2020, 2021
2021
Alzheimer’s disease (AD) is the leading cause of dementia, with apolipoprotein E (APOE) being the strongest genetic risk factor. Our project, part of the APOE Consortium, is to define how the APOE2 gene and two other APOE genetic variants—Christchurch (APOE-Ch) and Jacksonville (APOE-Jac)—protect against AD-like outcomes such as amyloid beta accumulation and vascular impairment. Because APOE protein is present not just in the brain, but also at a high concentration in the blood produced primarily by the liver to transport cholesterol and other lipids, we aim to assess how APOE in the blood or brain contributes to its effects on AD pathways. Using a new set of animal models and blood transfusion studies, we have shown that blood APOE4 impairs brain functions and increases AD pathology by injuring blood vessels, whereas blood APOE2 and APOE3 have neutral or beneficial effects on brain functions. Our hypothesis is that enhancing a person’s APOE amount with the protective forms, such as APOE2, APOE-Ch or APOE-Jac, will benefit brain functions and reduce AD pathologies. This will be pursued on two tracks: firstly, we will test whether delivery of APOE2, APOE3, APOE3-Ch or APOE3-Jac into Alzheimer’s animals through peripheral bloodstream can reduce amyloid and other AD-related harmful effects. Secondly, we will examine these effects upon delivery of these APOE forms directly into the brain of Alzheimer’s mice. During the first year of our supported research, we have made significant progress toward our original goals: we found that when delivered to the bloodstream, APOE4 worsens brain amyloid and increases toxicity compared with APOE3, likely by impairing blood vessel function. Next, we found that expressing the APOE-Jac protective variant in the brain reduces brain amyloid beta load and eases the related toxicity.
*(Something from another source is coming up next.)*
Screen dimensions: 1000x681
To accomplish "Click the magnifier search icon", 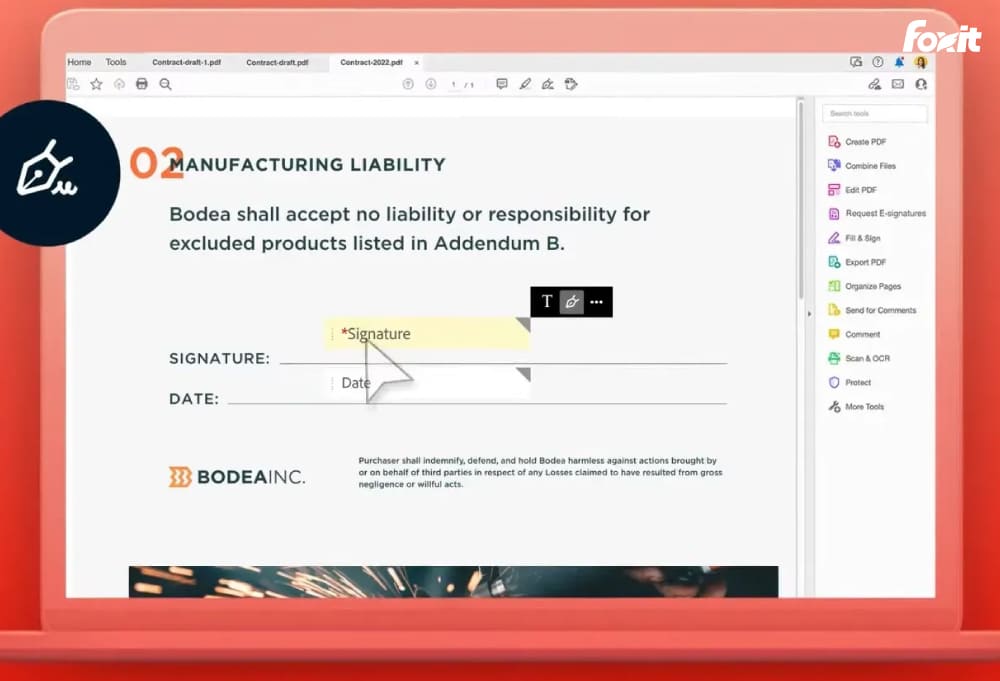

Finally, we found that the APOE-Ch protective variant expressed in human cells has reduced binding to a key cell surface molecule called heparin, suggesting a potential protective mechanism. Our efforts also include building the animal cohorts to carry out the additional in vivo studies as planned, as well as exchanging ideas and collaborating with other APOE consortium projects. Successful completion of our proposed studies should provide mechanistic guidance on how to target the beneficial effects of “good” forms of APOE to treat or cure AD.
2020
Alzheimer’s disease as the leading cause of dementia has become a growing epidemic in our aging society. While aging promotes AD development, a gene called apolipoprotein E (APOE) is the strongest genetic risk factor for AD. The goal of our study is to address how a specific gene variant called APOE4 drives up the risk, and how we can target this protein for the development of new therapy. Interestingly, APOE is present not just in the brain, but also at a high concentration in the blood produced primarily by the liver to transport cholesterol and other lipids among different organs. In addition to AD, individuals carrying the APOE4 gene also are at a greater risk of developing hypercholesterolemia and atherosclerosis compared with those carrying the APOE3 gene. Using a new set of animal models and blood transfusion studies, we have shown that blood APOE4 impairs brain functions and increases AD pathology by injuring blood vessels, whereas blood APOE2 and APOE3 have beneficial effects on brain functions. In addition, a recent finding identified a mutant form of APOE (named Christchurch) that can protect an individual from neurodegeneration and AD development. Our hypothesis is that changing a person’s APOE form from toxic APOE4 to APOE2 (or protective APOE variants) will benefit brain functions and reduce AD pathologies. This will be pursued on two tracks: firstly, we will test whether delivery of APOE2, APOE3 or protective APOE variants into APOE4 Alzheimer’s animals through peripheral bloodstream can improve inflammatory responses, blood vessel integrity, memory performance and AD-related pathways, including the clearance of amyloid beta, which forms the amyloid plaques thought to be the central driver of AD development. Secondly, we will examine how delivery of APOE2, APOE3 or protective APOE variants directly into the brain of APOE4 Alzheimer’s mice impacts brain functions and AD-related pathways. Our findings not only will inform strategies to target APOE4, but also will explore an opportunity to treat AD in an individualized manner through precision medicine.